PPRuNe Forums - View Single Post - Help researching 1961 Electra crash
View Single Post
Old 30th Dec 2017, 19:33
  #247 (permalink)  
Concours77
 
Join Date: Nov 2016
Location: Lakeside
Posts: 534
Received 0 Likes on 0 Posts
Gents,

My example is of the double nut variety, something I presume was part of the tensioning shackles on the Electra.

A turnbuckle is a different animal than a shackle. In your example you show a turnbuckle with only safety wire preventing rotation of the barrel, (not the cables). So the wire is not technically a “fail safe”. It is the primary (and only) part that prevents disaster, if the barrel rotates.

I would ask if it has been your experience that threaded ends of control cables routinely wander out, or in, disrupting tension, and potentially causing separation? Mine is that if the barrel of any cable system is fixed, stranded Stainless cable can not rotate about its own axis. If both ends are attached, the cable is rigid in respect to torsion (twisting). To rotate a cable end with its opposite end still attached is not possible, certainly not for the purpose of removal.

I think the implication in the final report of 706 is that the co-pilot’s aileron command cable separated. The implication being that a safety wire’s absence prior to flight allowed the cable to rotate, unthread, and separate, causing the disaster. If safety wire was the sole retainer, that might be possible.
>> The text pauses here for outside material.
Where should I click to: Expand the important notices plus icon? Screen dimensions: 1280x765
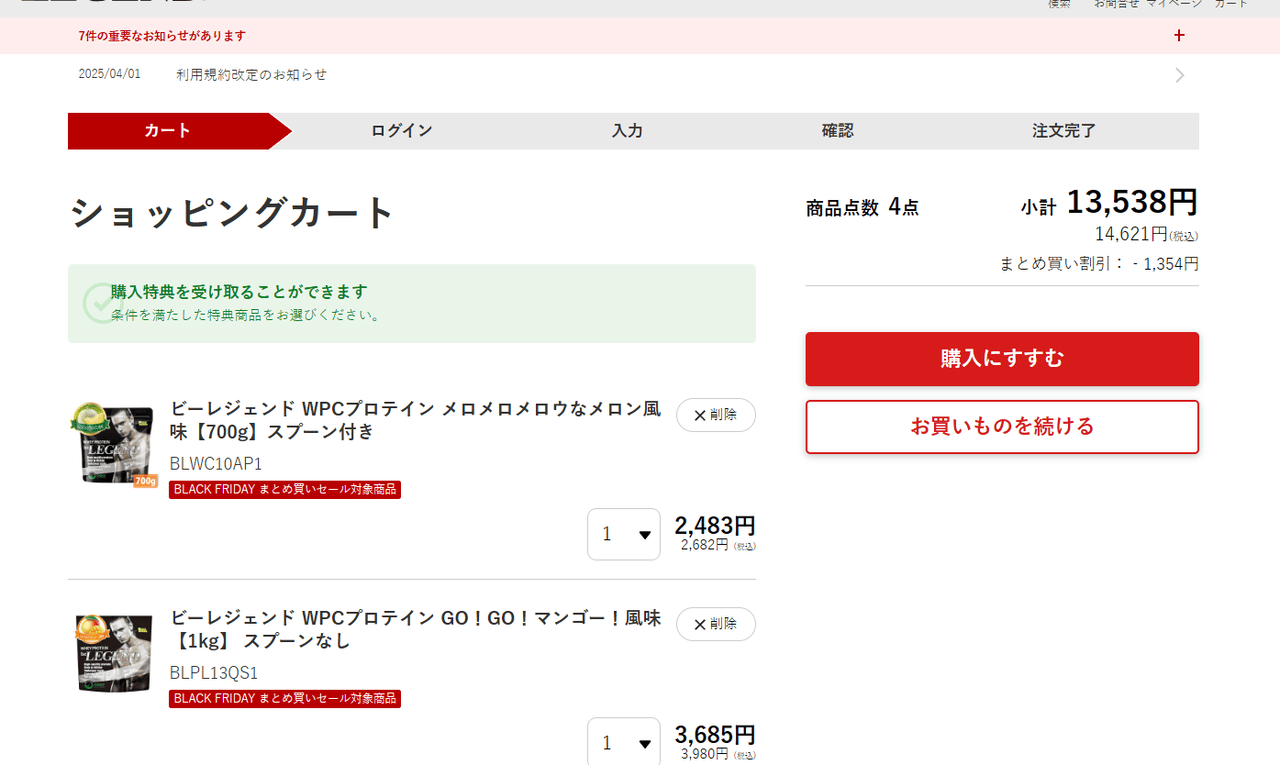click(1179, 36)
If a true “safety wire” (fail safe) system, then it cannot have “caused” the crash. It can only be said that “it failed to prevent” the crash.

Semantic? Certainly. My assumption is that the tensioner was double nutted, a design sufficient to secure the cable. A safety wire may have been a part of the design, but my doubt is that the safety wire was the sole retainer of the cable. Hence, “fail safe”.

In any case, I believe the report mentions that none of the specific parts could be recovered, making proof impossible.

A similar cause of loss of aileron Control would be the “jammed” boost unit power arm, or seized piston. The unit was found, and showed evidence of seizure of piston or jamming of power arm. The conclusion was the seizure was caused by fire damage. What steps were taken to determine the aileron boost unit was not seized prior to launching, or final right turn?

To arrive at a probable cause involves not only supporting the theory, but eliminating all other possibilities?

Questions:

What angle of right aileron deflection was discovered on the power arm? Was it three degrees?

After unseizing and replacing the piston, the boost unit was serviceable. So the cylinder was not damaged by fire? Just the piston?

The pilot’s Control cables were found to have continuity, but lacked a safety wire. The co-pilot’s controls were not found, but they certainly must have been missing the safety wire? Why? Because there was no safety wire on the pilot’s set?